High performance solvers for large linear algebra problems

Parallel sparse direct solver on runtime systems

The ongoing hardware evolution exhibits an escalation in the number, as well as in the heterogeneity, of the computing resources. The pressure to maintain reasonable levels of performance and portability, forces the application developers to leave the traditional programming paradigms and explore alternative solutions. Algorithms, especially those in critical domains such as linear algebra, need to undergo invasive structural changes and be adapted to new programming paradigms to be in agreement with the latest hardware advances. PaStiX is a parallel sparse direct solver, based on a dynamic scheduler for modern hierarchical architectures. In this paper, we study the replacement of the highly specialized internal scheduler in PaStiX by two generic runtime frameworks: PaRSEC and StarPU . The tasks graph of the factorization step is made available to the two runtimes, providing them with the opportunity to optimize it in order to maximize the algorithm efficiency for a predefined execution environment. A comparative study of the performance of the PaStiX solver with the three schedulers on different execution contexts is performed. The analysis highlights the similarities from a performance point of view between the different execution supports. These results demonstrate that these generic DAG-based runtimes provide a uniform and portable programming interface across heterogeneous environments, and are, therefore, a sustainable solution for hybrid environments.

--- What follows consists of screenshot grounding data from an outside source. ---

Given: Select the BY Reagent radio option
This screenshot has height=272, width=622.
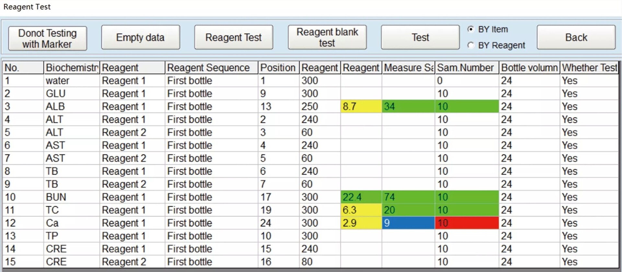Looking at the screenshot, I should [x=471, y=45].
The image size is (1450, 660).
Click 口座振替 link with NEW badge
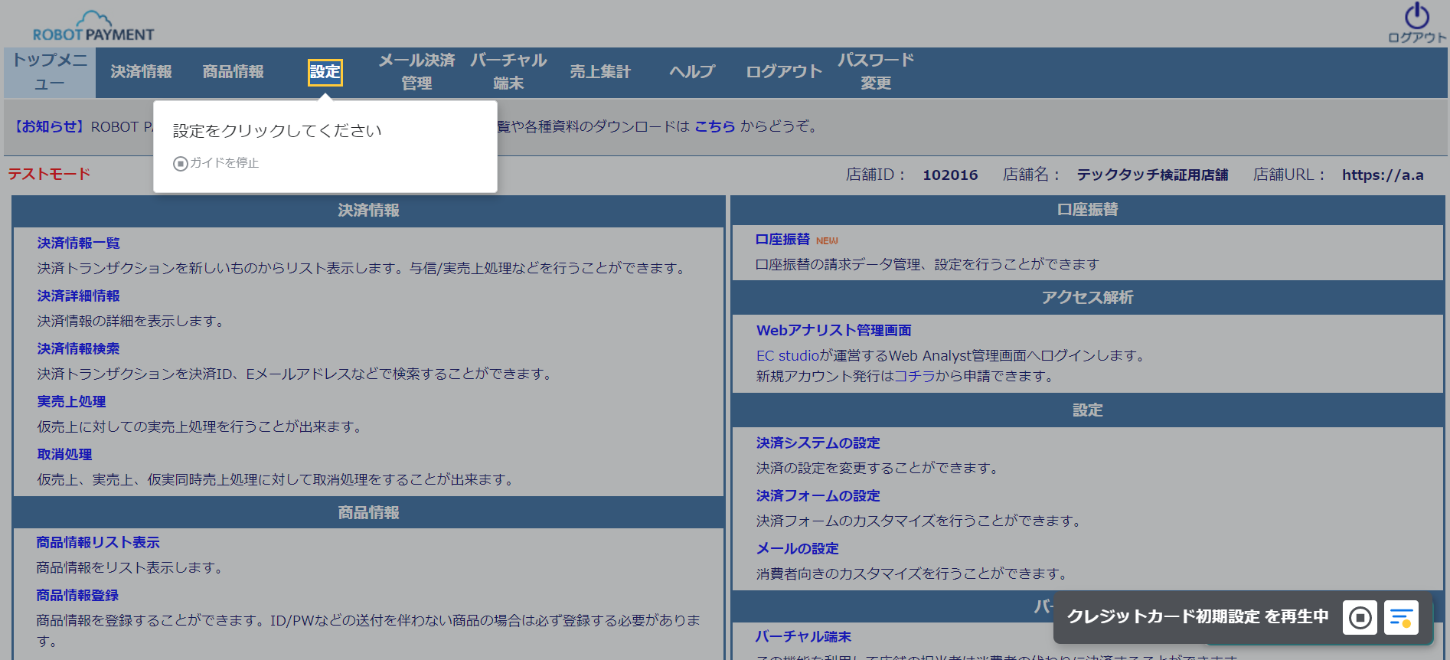pos(782,240)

This work is developed in the framework of Xavier Lacoste's PhD funder by the ANR ANEMOS . These contributions have been presented at the international workshop Sparse Days [37] in Toulouse. More details and results can be found in report RR-8446 [46] .

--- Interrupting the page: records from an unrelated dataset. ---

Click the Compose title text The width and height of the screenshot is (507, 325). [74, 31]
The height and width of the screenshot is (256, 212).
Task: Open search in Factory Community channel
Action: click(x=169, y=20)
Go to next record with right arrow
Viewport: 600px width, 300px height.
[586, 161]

Hybrid parallel implementation of hybrid solvers

In the framework of the hybrid direct/iterative MaPHyS solver, we have designed and implemented an hybrid MPI-thread variant. More precisely, the implementation rely on the multi-threaded MKL library for all the dense linear algebra calculations and the multi-threaded version of PaStiX . Among the technical difficulties, one was to make sure that the two multi-threaded libraries do not interfere with each other. The resulting software prototype is currently experimented to study its new capability to get flexibility and trade-off between the parallel and numerical efficiency. Parallel experiments have been conducted on the Plafrim plateform as well as on a large scale machine located at the USA DOE NERSC, which has a large number of CPU cores per socket.

This work is developed in the framework of the PhD thesis of Stojce Nakov funded by TOTAL. These contributions have been presented at the NVIDIA GPU Technology Conference [25] in San Jose.

Designing LU-QR hybrid solvers for performance and stability

New hybrid LU-QR algorithms for solving dense linear systems of the form $Ax=b$ have been introduced. Throughout a matrix factorization, these algorithms dynamically alternate LU with local pivoting and QR elimination steps, based upon some robustness criterion. LU elimination steps can be very efficiently parallelized, and are twice as cheap in terms of flops, as QR steps. However, LU steps are not necessarily stable, while QR steps are always stable. The hybrid algorithms execute a QR step when a robustness criterion detects some risk for instability, and they execute an LU step otherwise. Ideally, the choice between LU and QR steps must have a small computational overhead and must provide a satisfactory level of stability with as few QR steps as possible. In this paper, we introduce several robustness criteria and we establish upper bounds on the growth factor of the norm of the updated matrix incurred by each of these criteria. In addition, we describe the implementation of the hybrid algorithms through an extension of the PaRSEC software to allow for dynamic choices during execution. Finally, we analyze both stability and performance results compared to state-of-the-art linear solvers on parallel distributed multicore platforms. These contributions have been presented at the international conference IPDPS [18] in Phoenix.